Una qualità che compresi e apprezzai solo successivamente è quanto il libro di Helena Velena fosse, fondamentalmente, un libro punk, e di come tutto ciò che diceva fosse incomprensibile senza leggerlo sullo sfondo della cultura antagonista post ’77.  

Capii meglio tutto questo solo quando ebbi l’occasione di conoscerla e suonare insieme a lei quasi dieci anni dopo. Insieme all’amico Cristiano Luciani (Chris X) e altri personaggi del sottobosco musicale romano (tra cui Niccolò Contessa dei Cani) mi ritrovai a fare da chitarrista per un improbabile progetto in cui i testi di Helena Velena venivano musicati, semi improvvisati, in una forma di strano miscuglio punk-funky-noise.

I testi di Helena Velena erano magnifici, politicamente provocatori, disturbanti, poetici e dadaisti al tempo stesso. La musica, di cui purtroppo non è rimasta testimonianza, era stralunata e imprevedibile, un caos informale pulsante, vivo, che la stessa Helena Velena ci chiedeva di rendere sempre più intenso, muovendo dal suo amore per la musica punk e black.

Ricordo le interminabili chiacchierate con Helena, era come essere davanti al suo libro, un flusso continuo che ci portava dalla politica alla musica, dal BDSM alla pittura astratta. Ma una cosa bellissima notai subito in Helena: sa fermarsi ad ascoltare.

Ti guarda con uno sguardo attento e curioso e sa fare spazio a pensieri altri. Perché in effetti non si può celebrare l’irruzione radicale dell’Altro se non vivendolo in prima persona, se non facendosene attraversare e trasformare.

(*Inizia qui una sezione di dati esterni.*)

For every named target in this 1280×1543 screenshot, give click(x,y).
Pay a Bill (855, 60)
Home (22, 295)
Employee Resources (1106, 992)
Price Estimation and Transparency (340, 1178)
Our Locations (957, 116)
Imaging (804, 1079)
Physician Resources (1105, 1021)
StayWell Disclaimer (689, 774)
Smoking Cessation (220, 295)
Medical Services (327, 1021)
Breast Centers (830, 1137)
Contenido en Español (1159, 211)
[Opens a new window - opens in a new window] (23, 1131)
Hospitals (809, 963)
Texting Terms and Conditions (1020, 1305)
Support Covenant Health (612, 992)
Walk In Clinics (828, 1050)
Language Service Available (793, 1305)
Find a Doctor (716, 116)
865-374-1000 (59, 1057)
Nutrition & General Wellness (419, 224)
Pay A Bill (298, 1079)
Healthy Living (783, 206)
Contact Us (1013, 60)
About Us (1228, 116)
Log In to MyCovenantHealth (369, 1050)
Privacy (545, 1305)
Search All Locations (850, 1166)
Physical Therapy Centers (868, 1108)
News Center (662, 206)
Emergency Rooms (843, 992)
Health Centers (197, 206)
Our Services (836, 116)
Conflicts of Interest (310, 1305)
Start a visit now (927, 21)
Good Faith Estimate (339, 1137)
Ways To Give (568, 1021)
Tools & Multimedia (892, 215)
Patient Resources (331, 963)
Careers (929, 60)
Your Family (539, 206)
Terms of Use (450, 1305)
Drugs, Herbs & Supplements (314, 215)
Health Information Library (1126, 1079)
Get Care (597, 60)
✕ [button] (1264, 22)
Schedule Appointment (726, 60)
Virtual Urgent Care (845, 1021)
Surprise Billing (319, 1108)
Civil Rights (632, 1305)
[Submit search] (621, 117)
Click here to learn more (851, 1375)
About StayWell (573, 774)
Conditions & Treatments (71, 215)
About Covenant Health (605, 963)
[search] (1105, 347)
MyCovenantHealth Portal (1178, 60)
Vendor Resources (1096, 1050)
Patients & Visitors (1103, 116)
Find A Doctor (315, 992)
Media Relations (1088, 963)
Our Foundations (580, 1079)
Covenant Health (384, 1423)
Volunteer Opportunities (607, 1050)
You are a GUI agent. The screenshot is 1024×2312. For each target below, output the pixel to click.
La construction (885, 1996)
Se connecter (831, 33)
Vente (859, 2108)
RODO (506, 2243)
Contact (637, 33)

Il cybersex per comprendere
tutta la sessualità

Dal cybersex al transgeneder è un libro che ha fatto epoca proprio per questo suo carattere inclusivo e dirompente al tempo stesso. ­Le pagine più famose ed eroiche, ovviamente, sono quelle in cui Helena Velena parla dell’esperienza del cybersex, dei diversi sistemi ingegnati per permettere il sesso a distanza, dalle chat fino alle tute.

Ma il tema decisivo che emerge non è solo quello, all’epoca di moda e forse oggi un po’ demodé, di come la sessualità virtuale potesse essere intesa come estensione sperimentale di quella reale.

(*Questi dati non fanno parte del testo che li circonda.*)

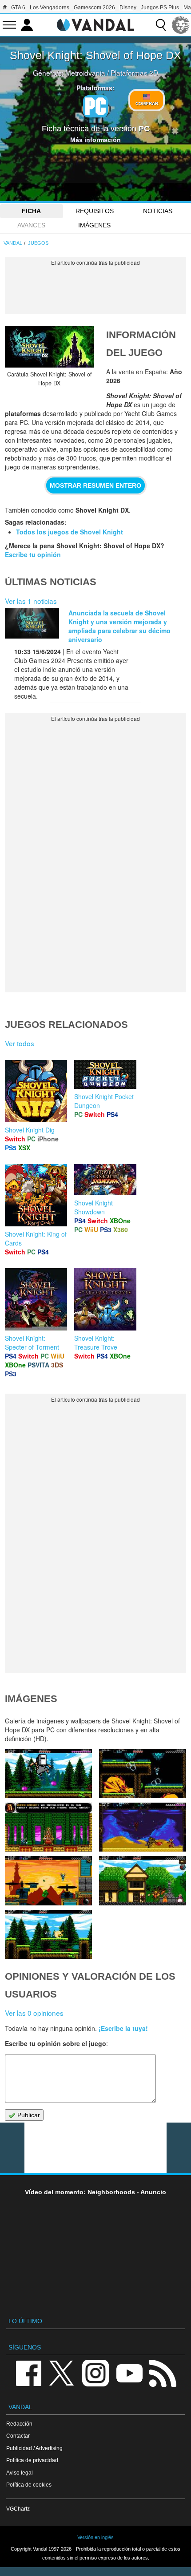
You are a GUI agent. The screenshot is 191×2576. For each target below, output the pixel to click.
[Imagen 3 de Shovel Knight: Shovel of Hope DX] (142, 1880)
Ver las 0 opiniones (34, 2013)
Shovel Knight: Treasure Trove (95, 1342)
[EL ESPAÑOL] (181, 25)
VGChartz (18, 2508)
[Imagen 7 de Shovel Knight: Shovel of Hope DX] (142, 1773)
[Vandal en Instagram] (95, 2372)
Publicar (28, 2115)
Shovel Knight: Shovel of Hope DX (95, 55)
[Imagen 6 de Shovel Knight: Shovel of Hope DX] (48, 1827)
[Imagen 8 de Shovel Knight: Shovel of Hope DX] (48, 1773)
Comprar (146, 103)
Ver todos (19, 1043)
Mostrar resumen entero (95, 485)
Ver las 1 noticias (31, 601)
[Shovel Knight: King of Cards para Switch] (36, 1194)
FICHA (31, 210)
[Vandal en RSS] (162, 2372)
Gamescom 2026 (94, 7)
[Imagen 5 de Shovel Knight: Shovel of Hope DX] (142, 1827)
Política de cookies (29, 2484)
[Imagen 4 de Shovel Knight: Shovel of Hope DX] (48, 1880)
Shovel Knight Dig (30, 1129)
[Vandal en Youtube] (129, 2372)
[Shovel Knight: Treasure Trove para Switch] (105, 1298)
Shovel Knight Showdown (93, 1207)
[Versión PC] (95, 106)
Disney (127, 7)
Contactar (18, 2436)
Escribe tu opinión (33, 554)
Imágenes (94, 225)
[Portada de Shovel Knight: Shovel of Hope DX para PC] (49, 347)
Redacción (19, 2423)
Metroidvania (85, 72)
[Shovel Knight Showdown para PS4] (105, 1178)
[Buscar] (161, 25)
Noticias (157, 210)
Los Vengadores (49, 7)
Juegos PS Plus (160, 7)
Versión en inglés (95, 2537)
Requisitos (95, 210)
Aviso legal (19, 2472)
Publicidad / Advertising (34, 2448)
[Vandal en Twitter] (62, 2372)
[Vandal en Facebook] (28, 2372)
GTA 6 (18, 7)
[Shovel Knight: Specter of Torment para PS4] (36, 1298)
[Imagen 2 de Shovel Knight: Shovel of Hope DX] (48, 1934)
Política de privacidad (32, 2460)
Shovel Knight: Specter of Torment (32, 1342)
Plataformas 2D (134, 72)
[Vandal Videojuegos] (95, 24)
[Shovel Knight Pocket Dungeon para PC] (105, 1073)
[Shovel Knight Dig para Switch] (36, 1090)
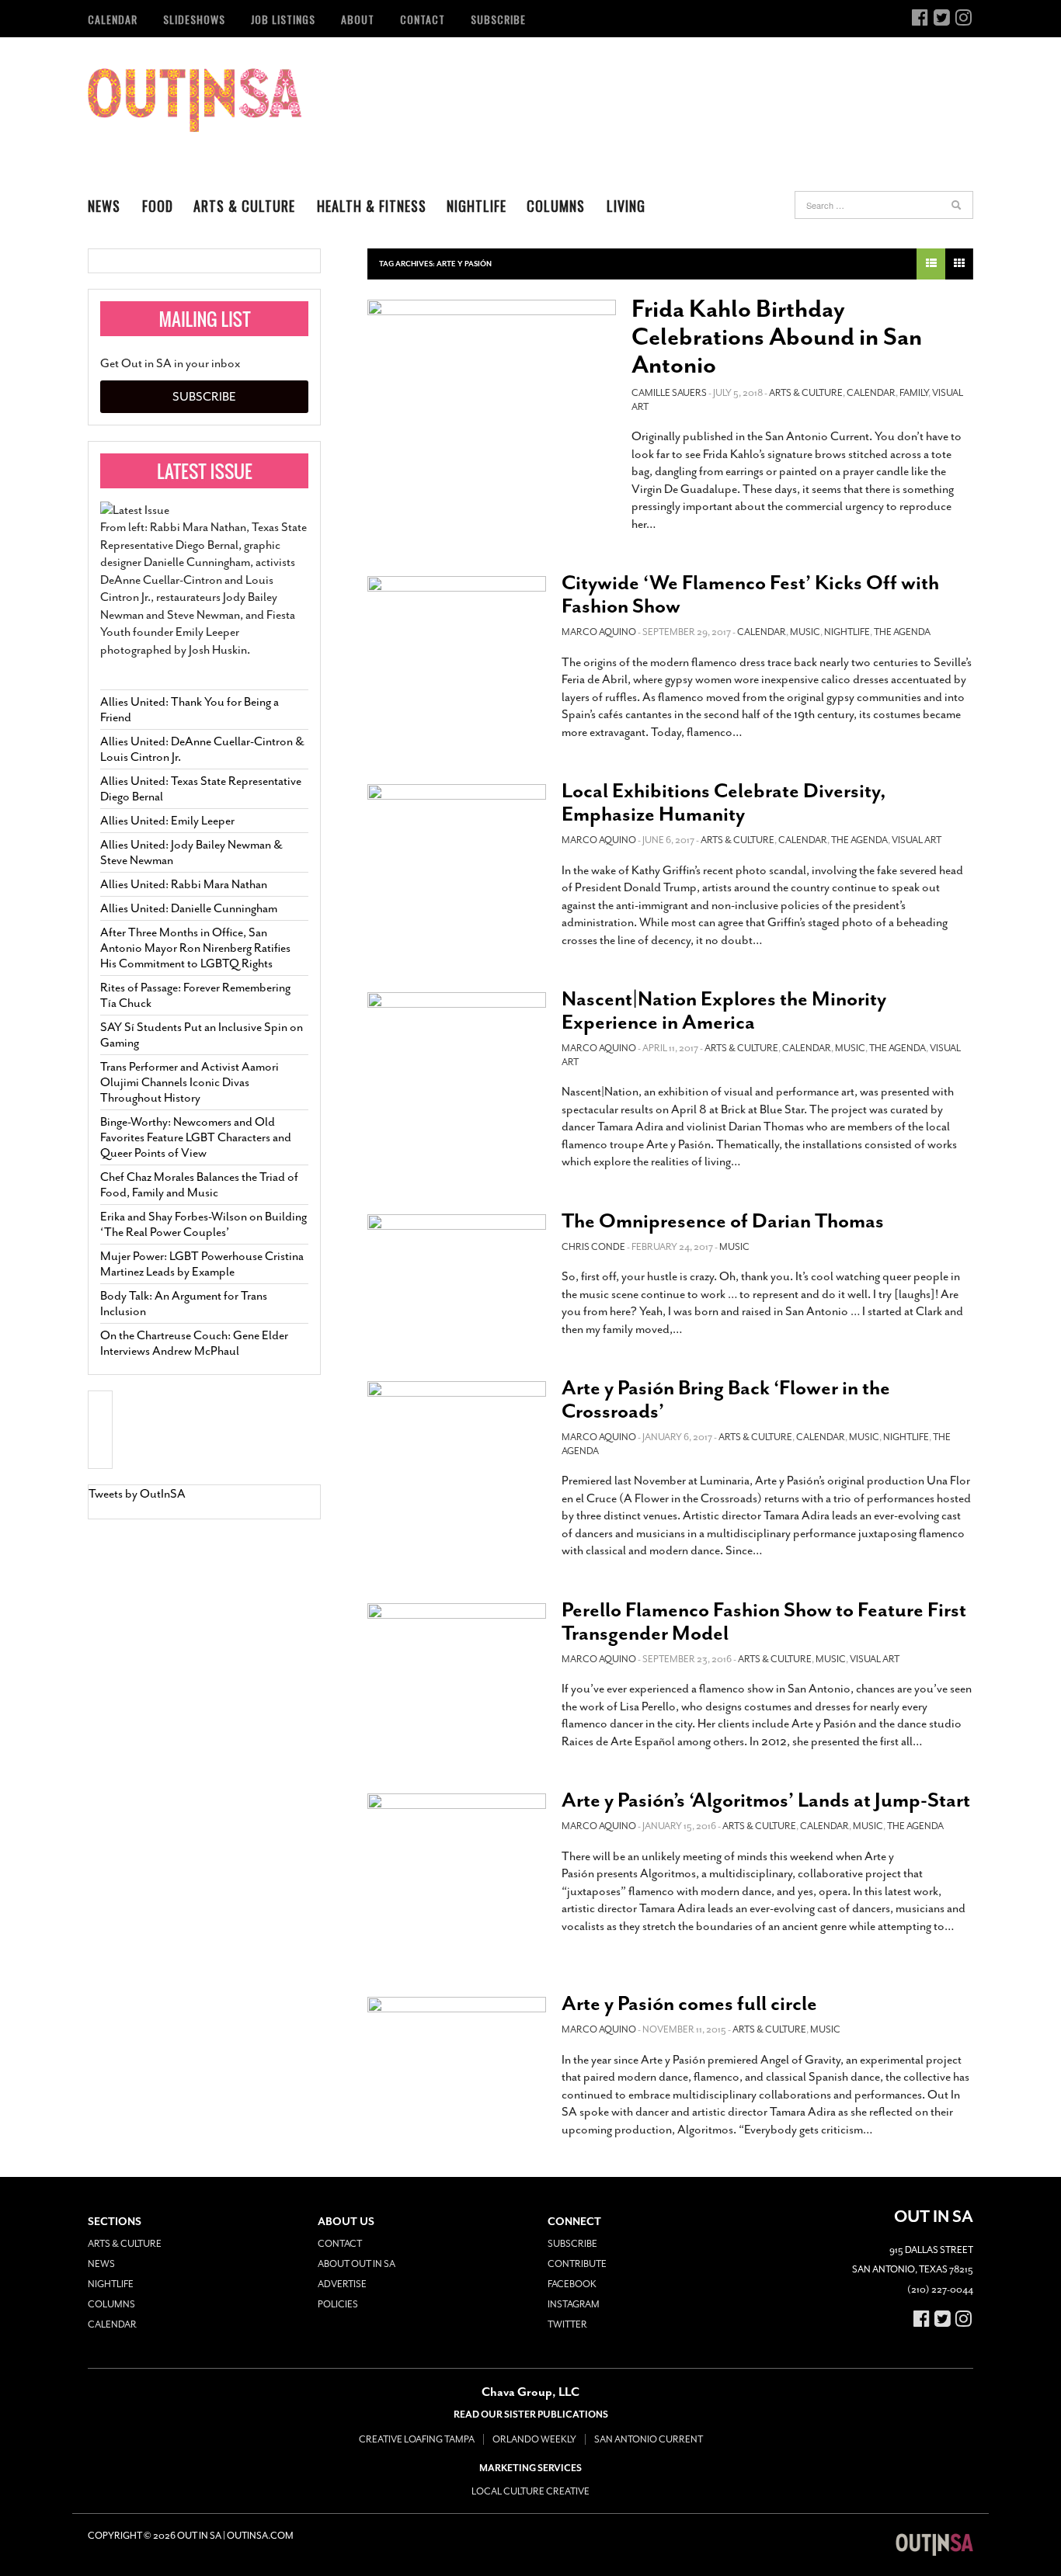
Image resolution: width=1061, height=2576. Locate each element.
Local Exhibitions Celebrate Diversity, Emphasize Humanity (724, 802)
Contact (422, 19)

Piuttosto, il taglio che diede Helena Velena al testo era un altro: il cybersex permetteva di comprendere meglio la sessualità considerata normale. Di fatto quest’ultima diventa un caso di quella. Perché reale e virtuale non si contrappongono come due piani del discorso ma sono uno il fantasma dell’altro, uno il ghost in the machine dell’altro.

E mi rendo conto che a scrivere di Helena Velena finisco un po’ per scrivere come Helena.

Su youtube è presente un documento storico in cui Helena Velena (all’epoca Jumpy Velena) presenta l’etichetta Attack Records. Consiglio di entrare da lì per scoprire la grande forza culturale e musicale di questo personaggio straordinario.